Antiviral therapy delays esophageal variceal bleeding in hepatitis B virus-related cirrhosis

Abstract

Aim: To investigate the effect of antiviral therapy with nucleoside analogs in hepatitis B virus (HBV)-related cirrhosis and esophageal varices.

Methods: Eligible patients with HBV-related cirrhosis and esophageal varices who consulted two tertiary hospitals in Beijing, China, the Chinese Second Artillery General Hospital and Chinese PLA General Hospital, were enrolled in the study from January 2005 to December 2009. Of 117 patients, 79 received treatment with different nucleoside analogs and 38 served as controls. Bleeding rate, change in variceal grade and non-bleeding duration were analyzed. Multivariate Cox proportional hazard regression was used to identify factors related to esophageal variceal bleeding.

Results: The bleeding rate was decreased in the antiviral group compared to the control group (29.1% vs 65.8%, P < 0.001). Antiviral therapy was an independent factor related to esophageal bleeding in multivariate analysis (HR = 11.3, P < 0.001). The mean increase in variceal grade per year was lower in the antiviral group (1.0 ± 1.3 vs 1.7 ± 1.2, P = 0.003). Non-bleeding duration in the antiviral group was prolonged in the Kaplan-Meier model. Viral load rebound was observed in 3 cases in the lamivudine group and in 1 case in the adefovir group, all of whom experienced bleeding. Entecavir and adefovir resulted in lower bleeding rates (17.2% and 28.6%, respectively) than the control (P < 0.001 and P = 0.006, respectively), whereas lamivudine (53.3%) did not (P = 0.531).

Conclusion: Antiviral therapy delays the progression of esophageal varices and reduces bleeding risk in HBV-related cirrhosis, however, high-resistance agents tend to be ineffective for long-term treatment.

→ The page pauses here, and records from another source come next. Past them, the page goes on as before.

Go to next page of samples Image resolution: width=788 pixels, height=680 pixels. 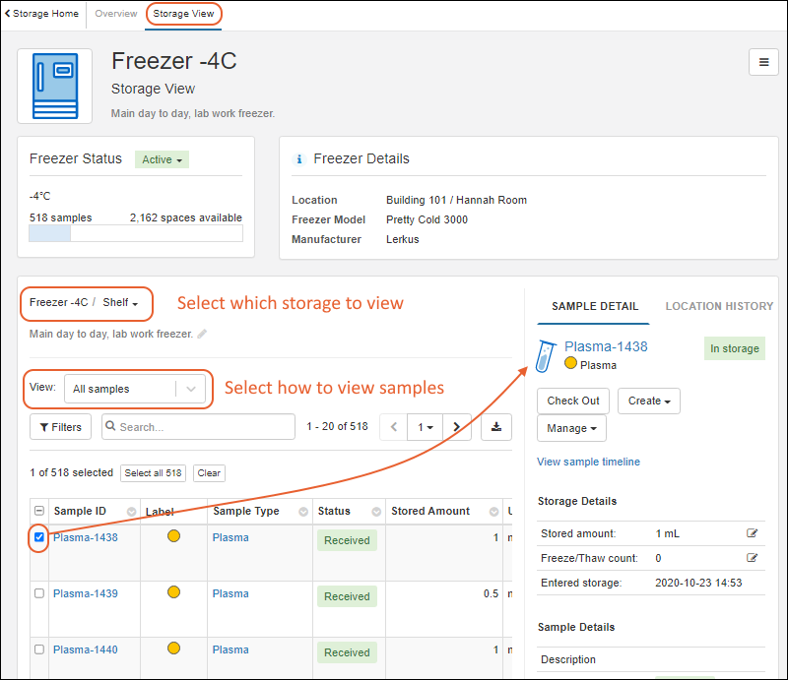(x=456, y=427)
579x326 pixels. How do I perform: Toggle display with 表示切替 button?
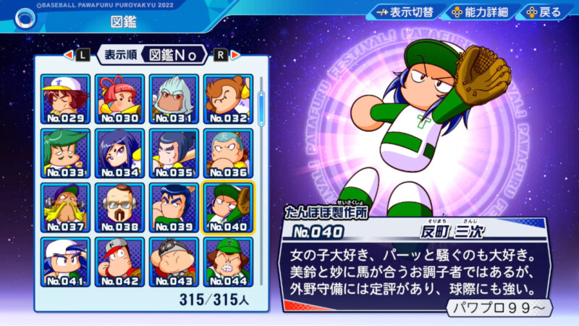[x=405, y=12]
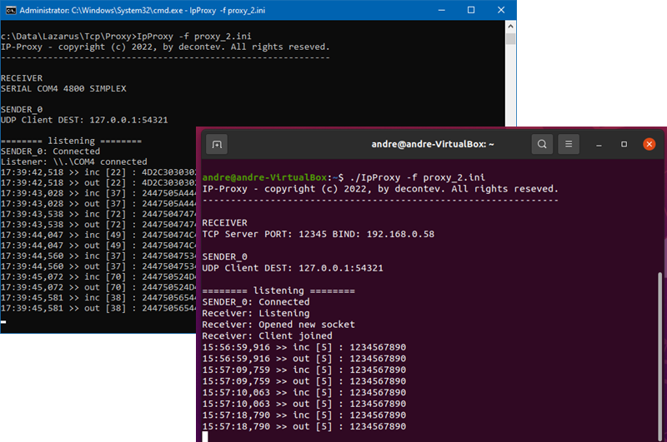The height and width of the screenshot is (442, 667).
Task: Click the cmd window vertical scrollbar thumb
Action: point(510,39)
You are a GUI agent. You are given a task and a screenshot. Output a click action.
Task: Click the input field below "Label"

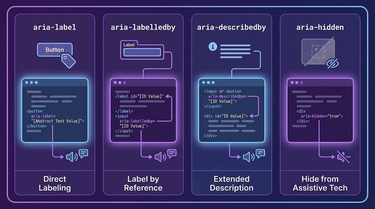(142, 52)
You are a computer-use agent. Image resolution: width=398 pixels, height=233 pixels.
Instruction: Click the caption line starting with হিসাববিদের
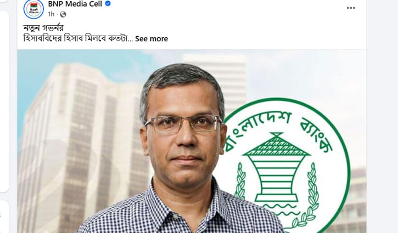(78, 38)
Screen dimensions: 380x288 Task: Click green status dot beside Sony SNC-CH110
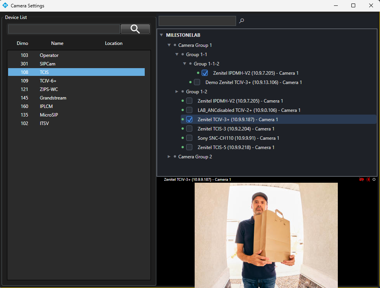pos(183,138)
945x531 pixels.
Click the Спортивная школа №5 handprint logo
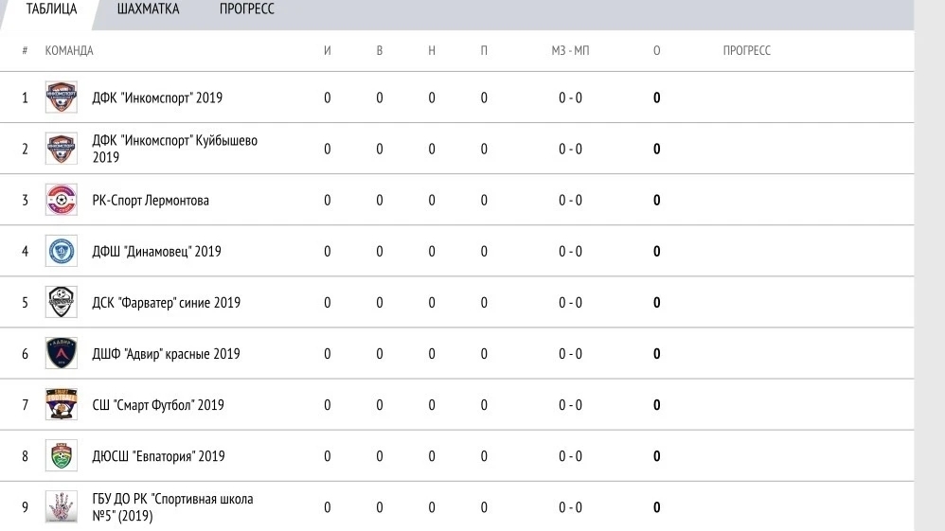click(x=62, y=507)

Keywords: Adefovir; Cirrhosis; Entecavir; Esophageal variceal bleeding; Hepatitis B virus; Lamivudine; Nucleoside analog; Resistance.

Figure 1

Kaplan-Meier analysis of non-bleeding duration. A: Non-bleeding duration in antiviral and control cases was compared using the Kaplan-Meier survival model. Bleeding was defined as a failed event. The occurrence of bleeding was reduced and delayed in the antiviral treatment group compared to the control group. The curve of virological breakthrough cases (dashed line) was close to that of the control group, demonstrating reduced efficacy when virological breakthrough occurred; B: Non-bleeding durations for entecavir (ETV), adefovir (ADV) and lamivudine (LAM) therapy were compared using the Kaplan-Meier survival model. Bleeding was defined as a failed event. The non-bleeding durations for ETV, ADV and LAM were similar in the first 2 years, however, differences became clear following long-term treatment, which may have been due to cumulative resistance and bleeding.

Figure 2

Sketch of delayed progression of esophageal varices by antiviral therapy. Varices were scored according to the criteria of the Japanese Association of Portal Hypertension: grade I, II, and III and given a score of 1, 2 and 3, respectively. Bleeding was scored as 4. Endoscopic eradication was scored as 0. The dark line shows the development of esophageal varices in hepatitis B virus-related cirrhosis without antiviral therapy. The dashed line is the development of varices with antiviral therapy. The grade of esophageal varices increases with time and then bleeding occurs. After endoscopic eradication, the varices score increases again until bleeding recurs. Antiviral therapy delayed both the progression of varices before and after endoscopic therapy and postponed esophageal variceal bleeding. Before endo: Before endoscopic intervention; After endo: After endoscopic intervention.